START GIVEN RECORDS

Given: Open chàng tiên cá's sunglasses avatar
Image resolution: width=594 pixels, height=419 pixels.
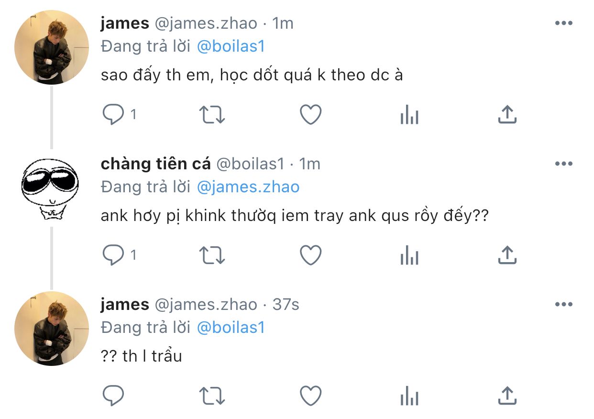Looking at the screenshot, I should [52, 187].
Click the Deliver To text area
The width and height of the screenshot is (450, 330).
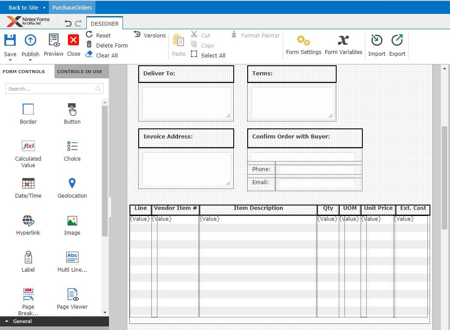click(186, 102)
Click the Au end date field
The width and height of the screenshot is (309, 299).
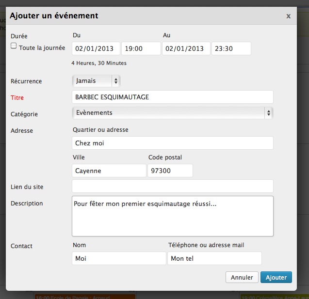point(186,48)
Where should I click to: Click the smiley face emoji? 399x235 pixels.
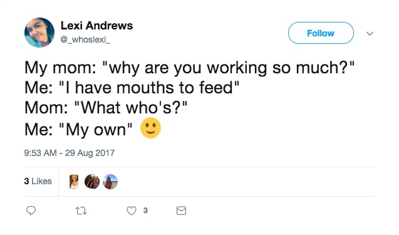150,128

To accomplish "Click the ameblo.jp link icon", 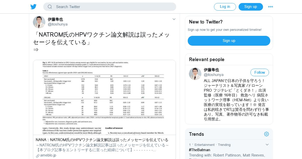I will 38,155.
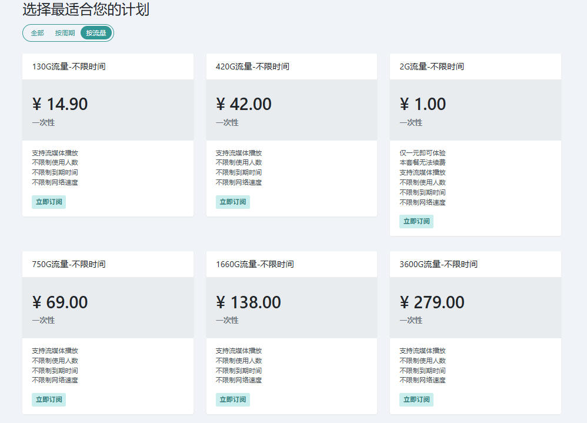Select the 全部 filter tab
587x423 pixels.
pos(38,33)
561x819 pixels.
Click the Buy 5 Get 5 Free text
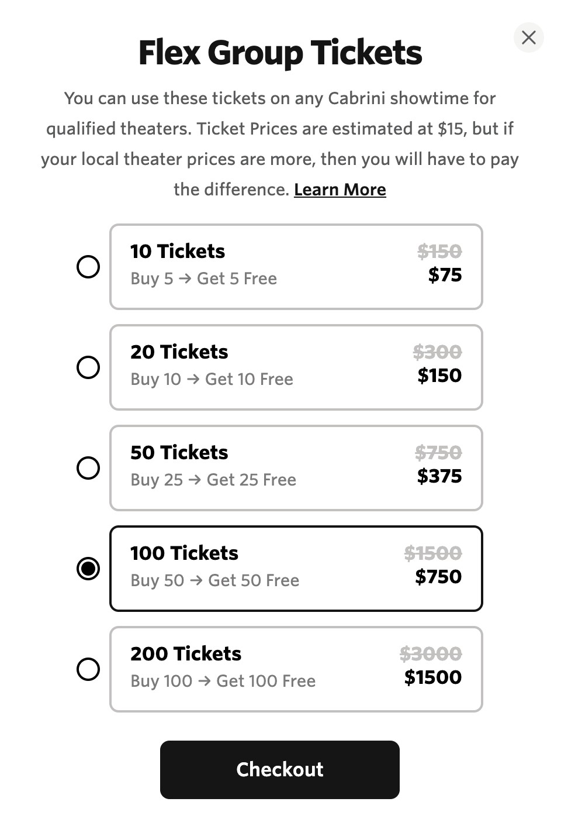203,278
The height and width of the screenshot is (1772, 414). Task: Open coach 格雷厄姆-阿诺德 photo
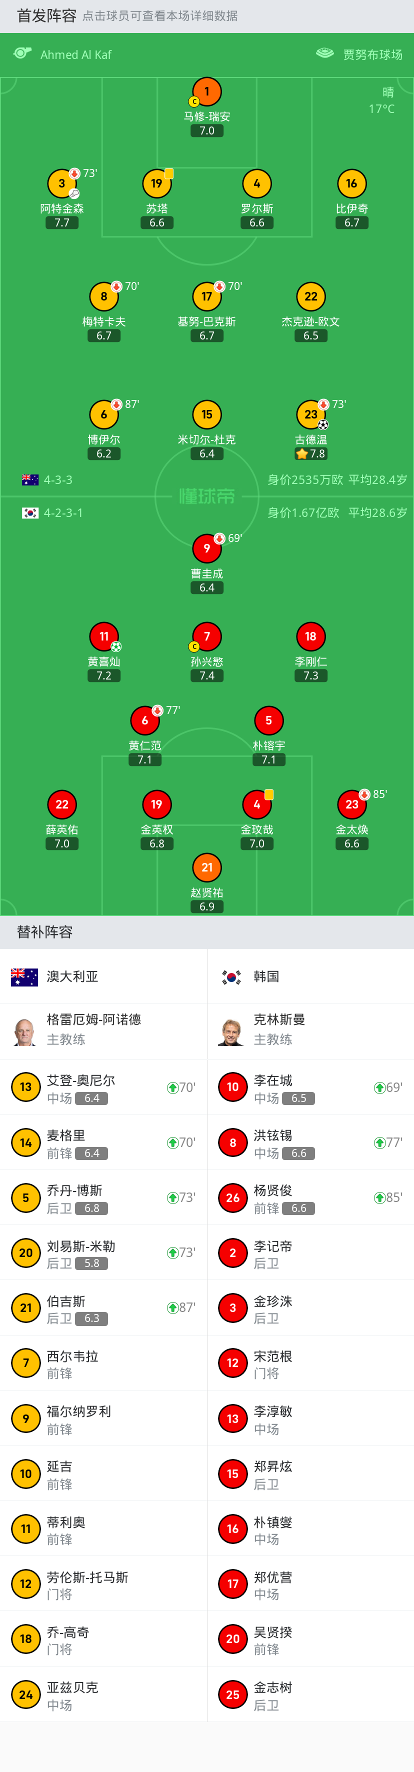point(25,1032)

END GIVEN RECORDS
START GIVEN RECORDS

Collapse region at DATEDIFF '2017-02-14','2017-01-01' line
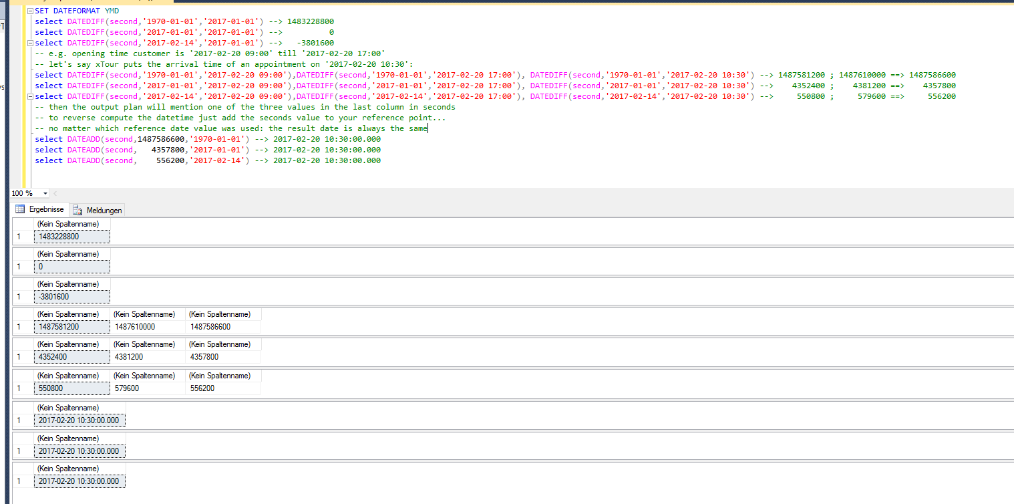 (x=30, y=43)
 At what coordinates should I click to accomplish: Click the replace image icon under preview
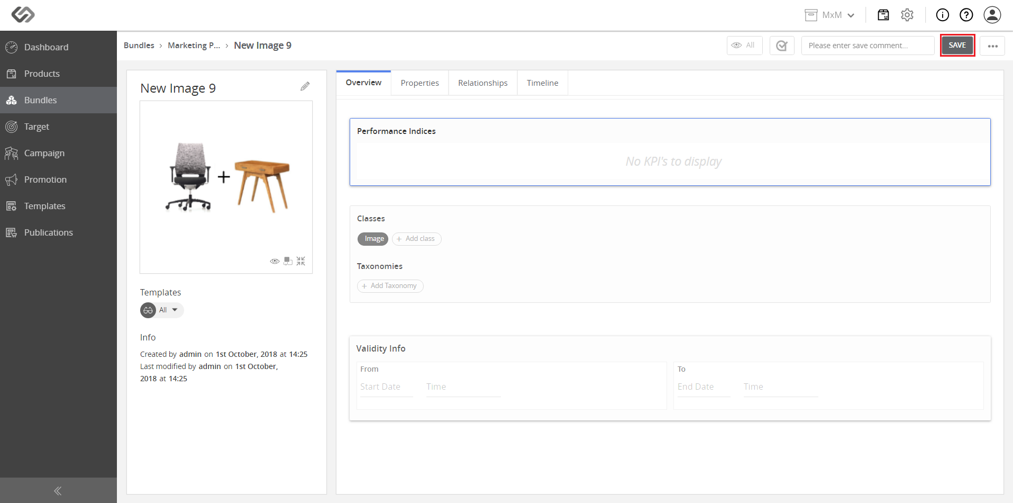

END GIVEN RECORDS
START GIVEN RECORDS

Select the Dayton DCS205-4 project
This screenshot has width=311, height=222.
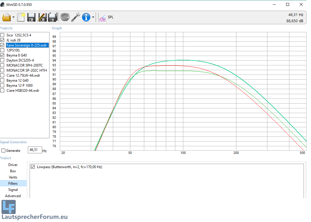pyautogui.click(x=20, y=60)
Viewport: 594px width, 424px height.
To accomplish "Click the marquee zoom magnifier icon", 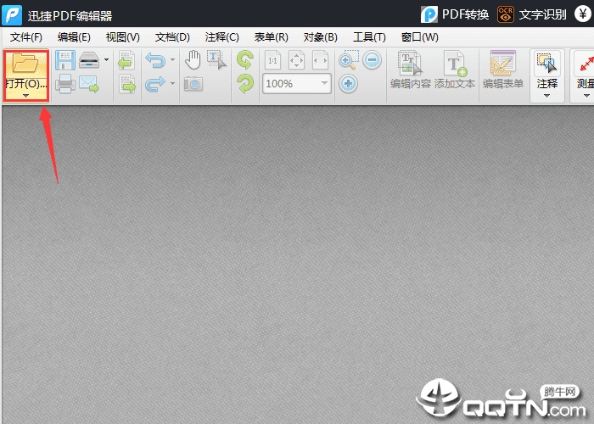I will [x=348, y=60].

END GIVEN RECORDS

**AIM OF THE EXERCISE:** Print the part of the listing above that opens with the line containing "Collapse region at" and closes with the line containing "At what coordinates". Copy it exactly, both ends included, and omit the pictures.

**SOLUTION:**
Collapse region at DATEDIFF '2017-02-14','2017-01-01' line
 (x=30, y=43)
 At what coordinates should I click to accomplish: Click the replace image icon under preview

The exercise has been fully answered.